GPS'ed Off


Deborah McAdams is the Executive Editor of TV Technology.

LightSquared is futzing with GPS receivers because GPS receivers aren't all that robust. GPS receivers are not all that robust because they didn't have to be before LightSquared, and now they're everywhere—flying airplanes, parking cars, and directing drivers everywhere into hayfields and Jersey barriers. Not too astonishingly, the GPS folks are kicking and screaming about LightSquared, a satellite broadband initiative started by some guy in New York who made a killing on subprime mortgages. Having purchased all the available soil on earth, he then bought the air.

This guy's trying to do what the Obama Administration is trying to do, which is develop a nationwide broadband network. If he is successful, he will make sufficient money to buy the sun. If the Obama Administration's effort is successful, its appointees will have enough money to visit the sun in their new sun cars, unless they are GPS-enabled. Then they might end up on the erstwhile planet Pluto, the new dust particle of astronomical hobnobbery.

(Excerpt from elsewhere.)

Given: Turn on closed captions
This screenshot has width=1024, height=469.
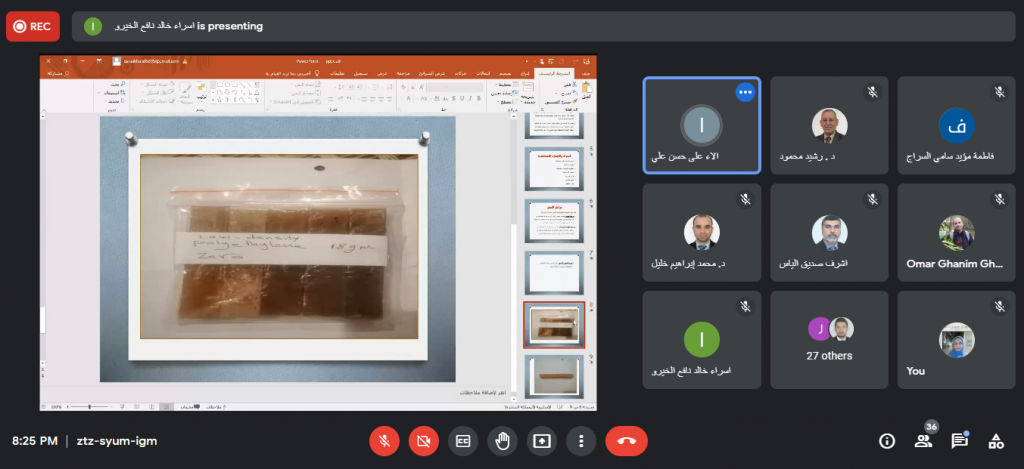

And since the appointees get to decide between GPS and LightSquared, you have to wonder how this particular scenario is going to shake out. If they proceed consistently with their position on broadcast TV, they'll tell the GPS folks to move over and quit their whining, already. There's a new Innovator in Town, and his name is Broadband Phil Falcone. There are other ways to obtain directions, after all, including maps and passengers who think they know how to drive better than you.

The LightSquared-GPS showdown doesn't illustrate a spectrum shortage so much as it does an efficacy problem. The spectrum is getting more crowded because there's little if any pressure on device makers to create more efficient data transfer methods and more effective receivers. Meanwhile, broadcasters are transmitting HD and multicast streams in the same 6 MHz allotment that once carried no more than a single channel.